(DIRECTIONS FOR THIS TASK):
Copy out each line in the records below that contains the string "Instruction".

═════ PROVIDED MATERIAL ═════

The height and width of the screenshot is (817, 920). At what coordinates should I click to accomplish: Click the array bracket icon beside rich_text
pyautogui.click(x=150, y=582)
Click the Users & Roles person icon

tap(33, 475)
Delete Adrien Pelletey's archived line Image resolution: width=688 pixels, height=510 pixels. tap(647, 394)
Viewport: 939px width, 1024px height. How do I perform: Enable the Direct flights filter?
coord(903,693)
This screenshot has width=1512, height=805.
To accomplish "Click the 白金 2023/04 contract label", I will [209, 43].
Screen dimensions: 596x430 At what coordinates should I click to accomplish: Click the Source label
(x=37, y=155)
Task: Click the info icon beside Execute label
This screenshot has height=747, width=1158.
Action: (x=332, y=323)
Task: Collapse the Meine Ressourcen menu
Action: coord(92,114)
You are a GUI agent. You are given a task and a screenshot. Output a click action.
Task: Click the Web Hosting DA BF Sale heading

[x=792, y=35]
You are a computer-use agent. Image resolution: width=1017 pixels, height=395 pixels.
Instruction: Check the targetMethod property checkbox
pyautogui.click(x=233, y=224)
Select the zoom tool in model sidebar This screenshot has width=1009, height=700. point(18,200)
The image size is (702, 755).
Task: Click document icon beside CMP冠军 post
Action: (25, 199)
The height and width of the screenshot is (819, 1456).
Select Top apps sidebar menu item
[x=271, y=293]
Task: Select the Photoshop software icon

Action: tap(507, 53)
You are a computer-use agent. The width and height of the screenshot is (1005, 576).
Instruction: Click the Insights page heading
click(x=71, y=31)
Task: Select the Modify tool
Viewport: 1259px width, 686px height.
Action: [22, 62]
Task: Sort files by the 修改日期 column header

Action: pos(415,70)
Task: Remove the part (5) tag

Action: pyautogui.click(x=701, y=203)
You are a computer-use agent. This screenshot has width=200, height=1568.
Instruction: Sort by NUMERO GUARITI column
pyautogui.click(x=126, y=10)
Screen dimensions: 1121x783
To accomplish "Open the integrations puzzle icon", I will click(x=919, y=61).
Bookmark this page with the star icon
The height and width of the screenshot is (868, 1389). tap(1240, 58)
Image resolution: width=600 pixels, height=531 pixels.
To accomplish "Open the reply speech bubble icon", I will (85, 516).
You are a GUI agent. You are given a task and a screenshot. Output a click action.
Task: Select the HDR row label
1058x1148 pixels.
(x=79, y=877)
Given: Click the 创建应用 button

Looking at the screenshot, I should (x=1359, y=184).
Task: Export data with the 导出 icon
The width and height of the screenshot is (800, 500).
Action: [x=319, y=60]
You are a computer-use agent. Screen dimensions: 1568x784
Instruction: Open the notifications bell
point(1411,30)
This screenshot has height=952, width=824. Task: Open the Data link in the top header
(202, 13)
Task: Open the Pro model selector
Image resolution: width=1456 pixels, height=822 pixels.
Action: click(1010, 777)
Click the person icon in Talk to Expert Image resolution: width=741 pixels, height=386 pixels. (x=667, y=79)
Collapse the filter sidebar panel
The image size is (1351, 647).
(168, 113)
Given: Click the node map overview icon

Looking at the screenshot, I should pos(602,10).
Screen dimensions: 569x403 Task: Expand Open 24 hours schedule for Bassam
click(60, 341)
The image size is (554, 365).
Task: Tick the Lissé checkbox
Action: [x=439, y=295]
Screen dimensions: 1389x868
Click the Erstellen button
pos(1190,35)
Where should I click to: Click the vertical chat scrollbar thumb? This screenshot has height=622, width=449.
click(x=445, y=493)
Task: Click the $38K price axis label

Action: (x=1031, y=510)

═════

(FULL OUTPUT):
Instruction: Check the targetMethod property checkbox
Instruction: Click the Insights page heading
Instruction: Sort by NUMERO GUARITI column
Instruction: Open the notifications bell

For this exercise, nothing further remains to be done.